I would like to get an answer pointing out the reasons why the following idea described below on a very simple example is commonly considered bad and know its weaknesses.
I have a sentence of words and my goal is to make every second one to uppercase. My starting point for both of the cases is exactly the same:
String sentence = "Hi, this is just a simple short sentence";
String[] split = sentence.split(" ");
The traditional and procedural approach is:
StringBuilder stringBuilder = new StringBuilder();
for (int i=0; i<split.length; i++) {
if (i%2==0) {
stringBuilder.append(split[i]);
} else {
stringBuilder.append(split[i].toUpperCase());
}
if (i<split.length-1) { stringBuilder.append(" "); }
}
When want to use java-stream the use is limited due the effectively-final or final variable constraint used in the lambda expression. I have to use the workaround using the array and its first and only index, which was suggested in the first comment of my question How to increment a value in Java Stream. Here is the example:
int index[] = {0};
String result = Arrays.stream(split)
.map(i -> index[0]++%2==0 ? i : i.toUpperCase())

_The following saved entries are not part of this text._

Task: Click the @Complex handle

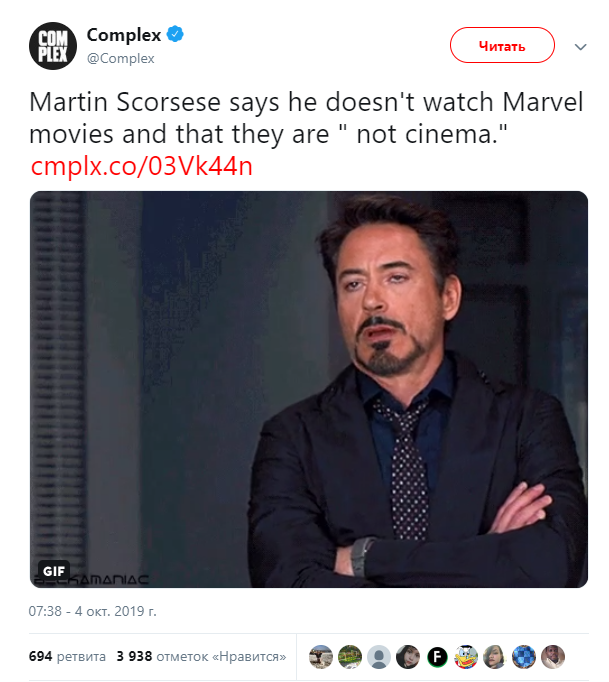Action: click(x=120, y=58)
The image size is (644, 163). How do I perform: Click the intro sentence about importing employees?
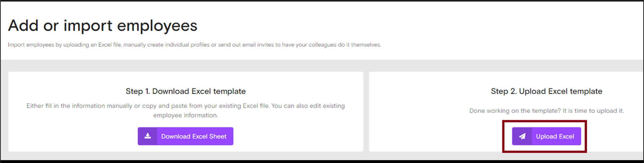194,45
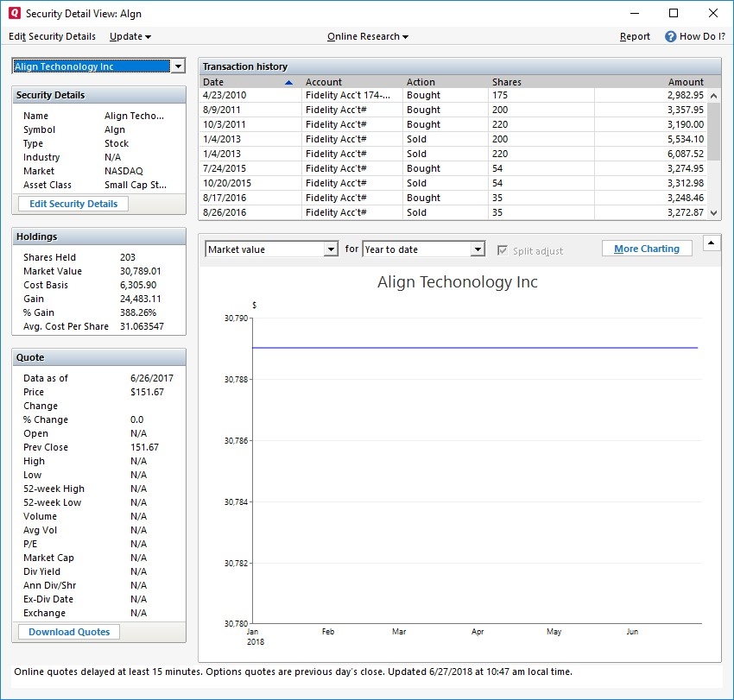Viewport: 734px width, 700px height.
Task: Open the Update menu
Action: pos(130,36)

.collect(Collectors.joining(" "));
Yeah, it's a bad solution and I have heard few good reasons somewhere hidden in comments of a question I am unable to find (if you remind me some of them, I'd upvote twice if possible). But what if I use AtomicInteger
- does it make any difference and is it a good and safe way with no side effects compared to the previous one?
AtomicInteger atom = new AtomicInteger(0);
String result = Arrays.stream(split)
.map(i -> atom.getAndIncrement()%2==0 ? i : i.toUpperCase())
.collect(Collectors.joining(" "));
Regardless of how ugly it might look for anyone, I ask for the description of possible weaknesses and their reasons. I don't care the performance but the design and possible weaknesses of the 2nd solution.
Please, don't match AtomicInteger with multi-threading issue. I used this class since it receives, increments and stores the value in the way I need for this example.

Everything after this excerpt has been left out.